Leggo un giornale dell’epoca: «Agostini era solito trascorrere i giorni precedenti alla gara in totale astinenza da rapporti sessuali e libagioni alcoliche». Quindi niente sesso e niente alcool. Sempre?
«Sì, anche se una volta ho ceduto e ho vinto lo stesso. Nonostante questo, non mi sono detto: “Vedi che non importa?!”. Ho detto: “No! Ho sbagliato”».

«Smettere è una cosa che mi è costata, ho pianto per tre giorni»

Credi in Dio?
«Non posso dire di no. Tante volte prima della partenza facevo il segno della croce o dicevo: “Dio proteggimi, aiutami”. Però poi alla fine non sono tanto fedele, perché poi alla fine non credo che ci sia un’altra vita, non sono uno di quelli che dice: “Ma si, sono felice di morire perché so che di là ci sono altre vite, magari anche più belle”».

Preghi?
«Ogni tanto, non sempre. Prima, quando ero più giovane, spesso. Ma sono contro il fatto che ai preti sia proibito avere una donna, perché è la natura, è dio che ti ha dato questo. È l’istinto».

 

Illustrazioni, foto: momenti di una carriera incredibile tra Yamaha e MV Agusta (Photo by Gabriele Micalizzi)
Illustrazioni, foto: momenti di una carriera incredibile tra Yamaha e MV Agusta (Photo by Gabriele Micalizzi)

 

Quando è stata l’ultima volta che hai fatto l’amore?
«Non te lo dico. È un segreto».

Mi dici il nome di un’attrice di cui non è mai stato rivelato un flirt con te?
«Rinuncio. Sono segreti che mi porterò nella tomba».

L’ultima volta che hai pianto?
«Ho pianto per un amico che è mancato, qualche mese fa».

Cos’è che ti commuove?
«Mi commuovo tanto se vedo una mamma che sta piangendo perché ha perso un figlio. Credo che la perdita di un figlio non sia paragonabile a nessun’altra cosa».
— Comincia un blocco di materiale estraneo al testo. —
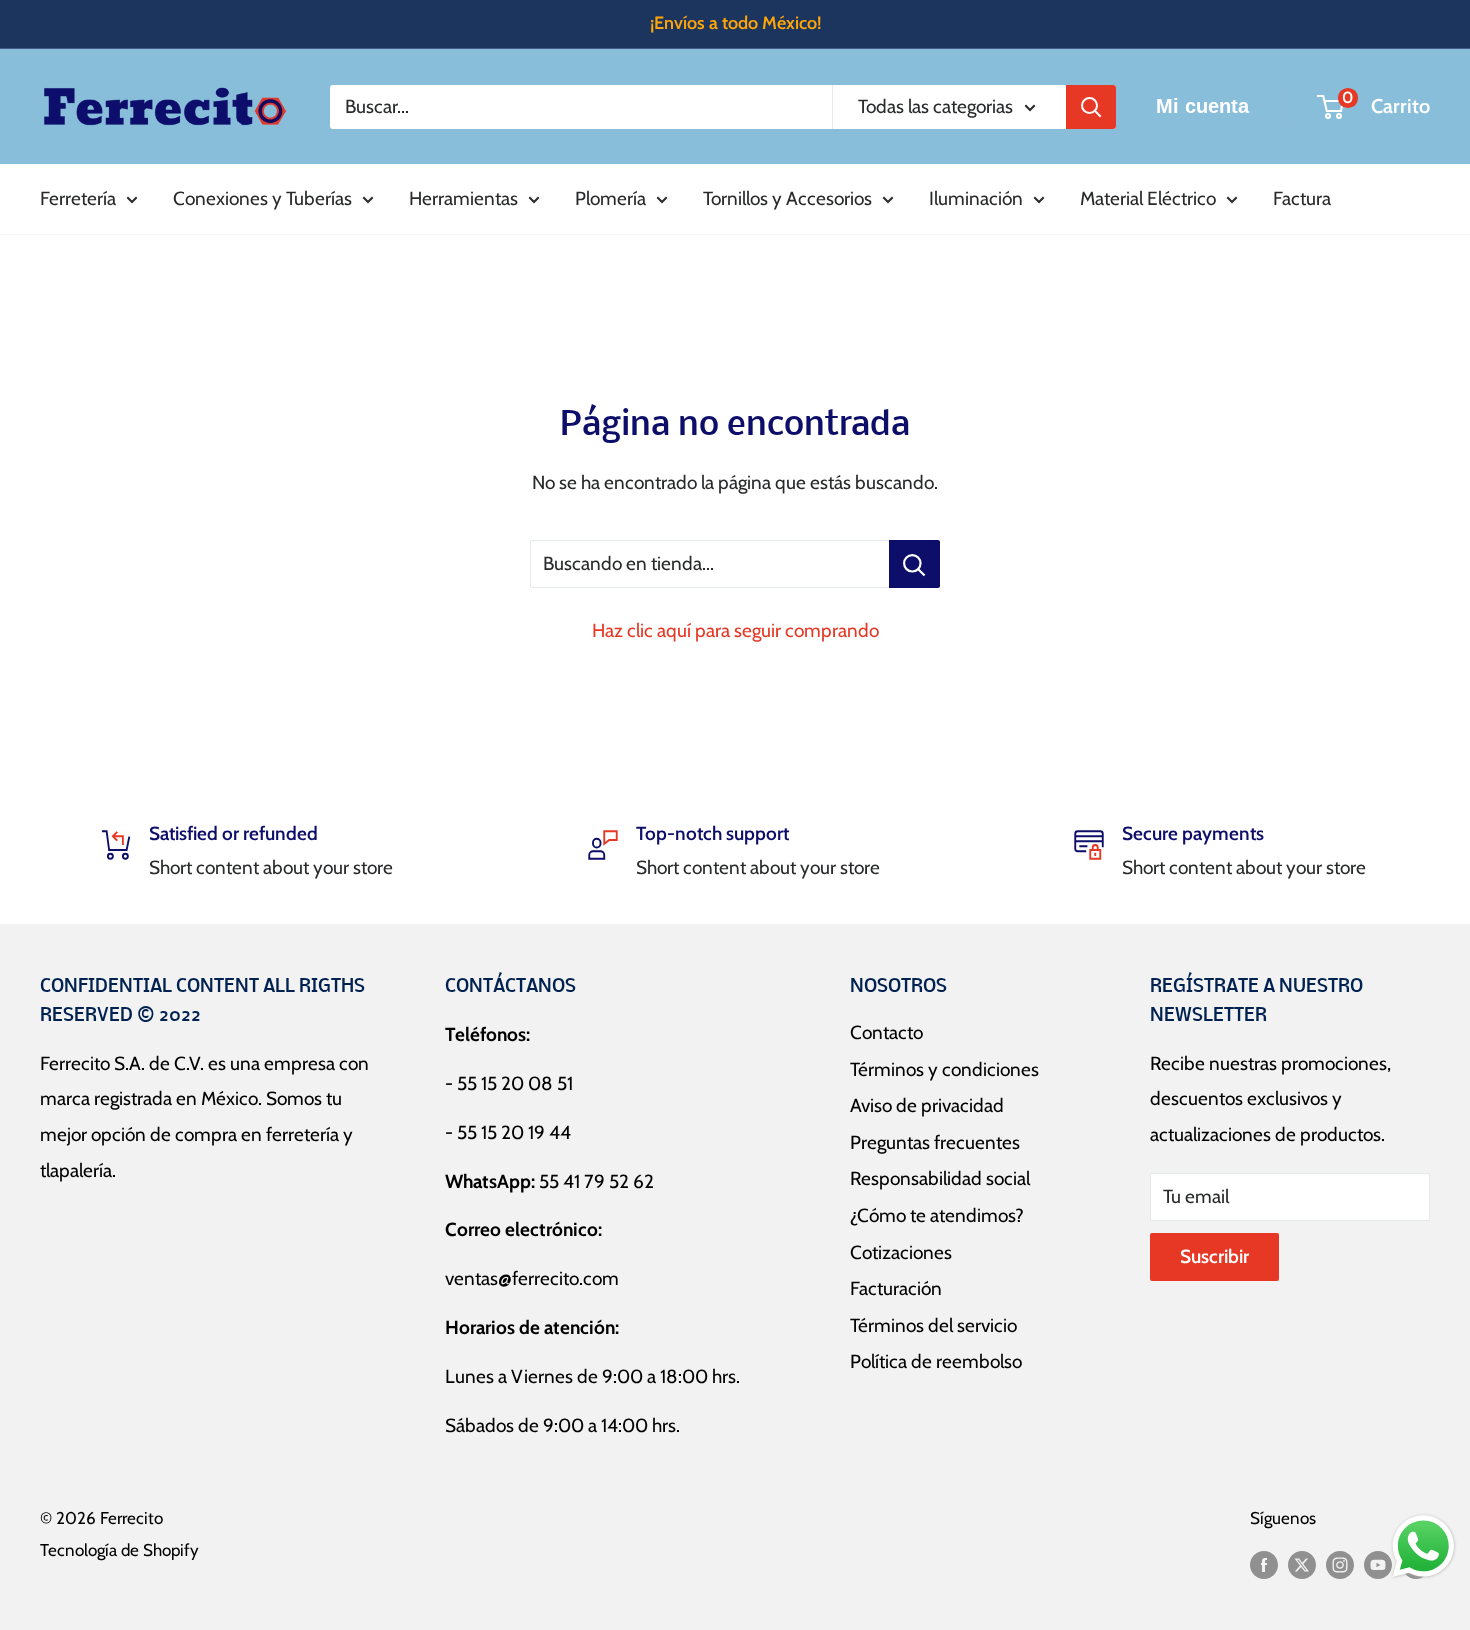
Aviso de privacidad (927, 1105)
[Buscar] (1091, 106)
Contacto (886, 1032)
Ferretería (78, 198)
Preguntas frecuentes (935, 1142)
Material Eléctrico (1148, 198)
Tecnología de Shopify (119, 1550)
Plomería (610, 198)
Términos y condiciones (944, 1069)
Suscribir (1214, 1256)
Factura (1302, 198)
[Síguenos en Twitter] (1302, 1564)
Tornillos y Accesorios (787, 198)
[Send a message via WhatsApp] (1423, 1546)
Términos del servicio (933, 1325)
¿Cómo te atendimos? (937, 1215)
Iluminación (976, 198)
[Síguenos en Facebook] (1264, 1564)
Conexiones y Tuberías (262, 198)
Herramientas (463, 198)
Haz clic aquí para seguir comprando (735, 630)
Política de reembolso (936, 1361)
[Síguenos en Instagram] (1340, 1564)
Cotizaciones (901, 1252)
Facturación (896, 1288)
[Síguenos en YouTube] (1378, 1564)
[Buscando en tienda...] (914, 564)
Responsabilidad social (940, 1178)
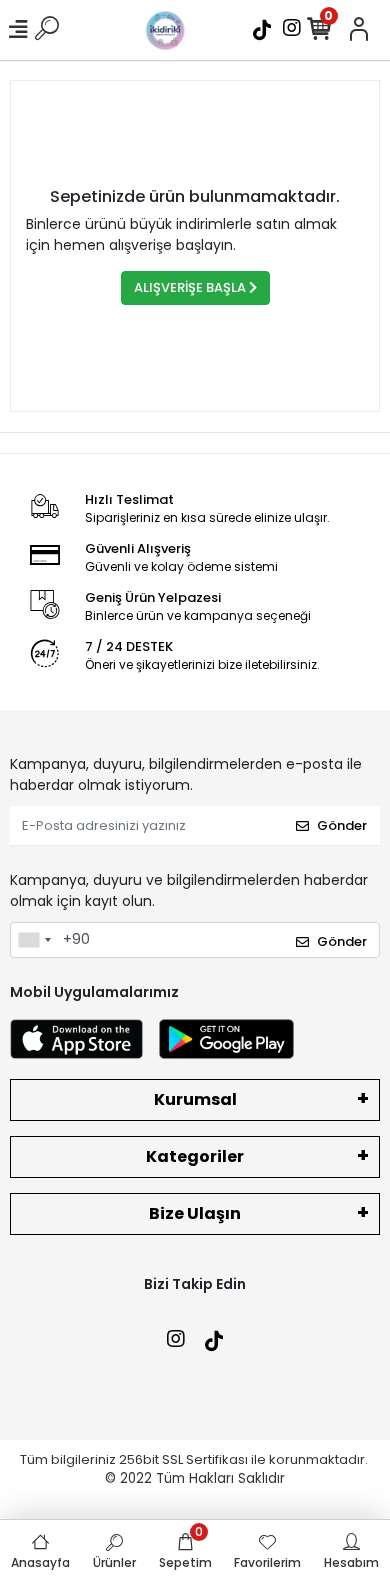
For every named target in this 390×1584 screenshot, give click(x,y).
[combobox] (34, 940)
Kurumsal (195, 1099)
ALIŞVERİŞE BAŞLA (191, 287)
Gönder (342, 825)
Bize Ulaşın (195, 1213)
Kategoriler (195, 1156)
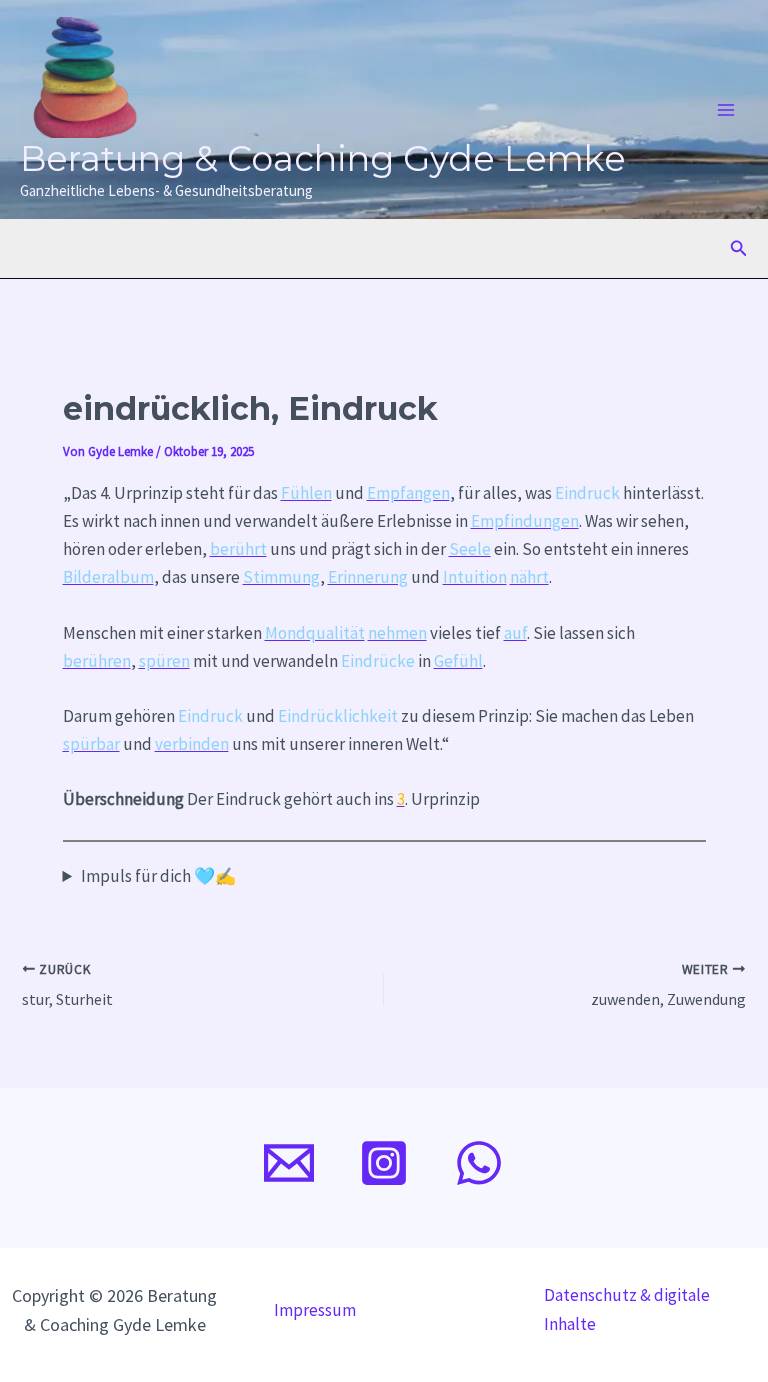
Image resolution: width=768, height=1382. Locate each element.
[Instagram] (384, 1163)
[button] (739, 249)
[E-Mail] (289, 1163)
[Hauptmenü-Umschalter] (726, 110)
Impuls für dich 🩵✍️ (158, 876)
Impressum (315, 1310)
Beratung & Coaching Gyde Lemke (323, 158)
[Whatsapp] (479, 1163)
Se pensi alle tue gare qual è l’odore che più ti viene in mente?
«L’odore dell’olio, poi all’inizio era quello dell’olio di ricino, mamma mia, era un profumo ragazzi. Cioè ti dava una carica l’odore dell’olio di ricino e questi motori che scaldavano l’olio e poi lo mettevano dentro».

 

Il circuito stradale di Imatra, Finlandia (Photo by Gabriele Micalizzi)
Il circuito stradale di Imatra, Finlandia (Photo by Gabriele Micalizzi)

 

Prima di addormentarti a cosa pensi?
«Alle vittorie, alle gioie, alle donne che mi applaudivano e che poi venivano con me sul podio e mi davano i baci, sai. Ogni tanto sai, hai dei momenti che sei giù, c’è qualcuno che beve per dimenticare, io invece penso alle cose belle che ho avuto nella vita. E che ho ancora. Pensa che una volta avevo un invito a Roma per Palazzo Chigi, dal presidente del Consiglio, mi avevano avvisato pochi giorni prima. Ma io avevo già una cena fissata da tempo con i miei amici, dovevo andare a mangiare le ossa di maiale in Val Camonica, e ho preferito questa alla cena di Roma».

Qual è il senso della vita per Giacomo Agostini?
«Essere innamorati».

Come vorresti morire?
«Addormentandomi. Un po’ di tempo fa ho fatto un’operazione all’ernia, ho voluto l’anestesia totale e quando me l’hanno data è stata talmente bello che trenta secondi prima di addormentarmi mi son detto: “Io vorrei morire cosi’”».

E sulla lapide cosa ci scriviamo? Giacomo Agostini virgola…
«Sei stato grande».

 

 

Finita l’intervista, ci concentriamo sulle foto. In sala, al tavolo, la moglie spagnola risponde alle mail davanti al pc. Agostini schizza da una parte all’altra della casa, io fatico a stargli dietro. Gli chiedo: Giacomo, io ho 38 anni, non ho mai corso in moto, non ho mai vinto un Mondiale, eppure sono pieno di acciacchi, tu hai rischiato la morte più volte, hai vinto tutto, adesso hai 76 anni, come stai? «Ahahah no, fortunatamente non ho nulla. Si, un po’ di mal di schiena ma non è dovuto alla mia carriera, mi viene soprattutto quando sto molto fermo. L’anno scorso quando ho avuto due, tre mesi di dolore e dovevo andare a fare una manifestazione in moto, ho detto: “Ma dove vai?”. Salito in moto invece, stavo da Dio, non perché sono io, ma perché è la posizione. Io andrei sempre in moto». A proposito, quando è stata l’ultima volta che hai impennato? Ci pensa, Agostini, come se dovesse recuperare un ricordo chissà di quanto tempo lontano. Poi si illumina: «Settimana scorsa, quando mi hanno consegnato la Yamaha».